Text excerpt:
***
CITE-seq, or Cellular Indexing of Transcriptomes and Epitopes by Sequencing, is a scientific method that allows researchers to analyze two different types of information from single cells simultaneously. It combines the comprehensive view of gene activity with the specific details of protein presence on a cell’s surface. This dual perspective provides a more complete understanding of cellular identity and function than traditional methods alone.
What CITE-seq Measures
CITE-seq provides two distinct layers of information from each individual cell. First, it captures the cell’s transcriptome, which is the complete set of messenger RNA (mRNA) molecules present at a given time. Measuring the transcriptome indicates which genes are actively being read and translated into RNA, offering insights into a cell’s potential functions. This gene activity can reveal a cell’s overall state and its response to various biological signals.
Second, CITE-seq quantifies the epitopes, which are specific parts of proteins, primarily those found on the cell’s surface. These surface proteins act like identity badges, indicating a cell’s current type, its maturity, or how it is interacting with its environment. Unlike RNA, proteins are the actual functional molecules that carry out most cellular tasks, and their presence on the surface is directly involved in cell-to-cell communication and recognition.
***
Provided information:
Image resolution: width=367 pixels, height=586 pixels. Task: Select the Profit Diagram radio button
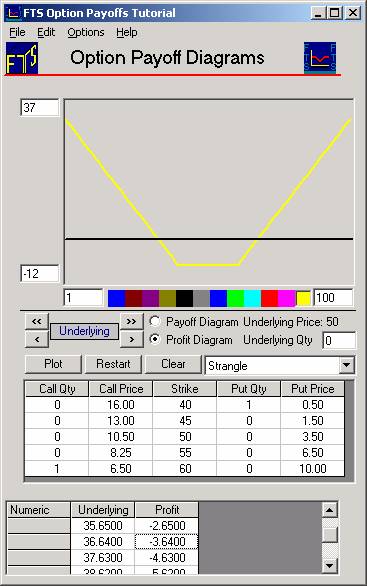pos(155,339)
***
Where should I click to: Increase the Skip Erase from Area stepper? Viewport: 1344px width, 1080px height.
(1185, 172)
***
What you need to do:
Extract the passage of the CITE-seq text that runs from "What CITE-seq Measures" down to "various biological signals.", copying it word for word.

Task answer:
What CITE-seq Measures
CITE-seq provides two distinct layers of information from each individual cell. First, it captures the cell’s transcriptome, which is the complete set of messenger RNA (mRNA) molecules present at a given time. Measuring the transcriptome indicates which genes are actively being read and translated into RNA, offering insights into a cell’s potential functions. This gene activity can reveal a cell’s overall state and its response to various biological signals.